Output only an exact transcription of the line containing "Click the magenta" and all lines that follow it in the data below.
WORKING DATA: Begin
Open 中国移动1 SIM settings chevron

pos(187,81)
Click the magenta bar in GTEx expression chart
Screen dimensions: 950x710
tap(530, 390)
WORKING DATA: End
* **RESULT**:
Click the magenta bar in GTEx expression chart
Screen dimensions: 950x710
tap(530, 390)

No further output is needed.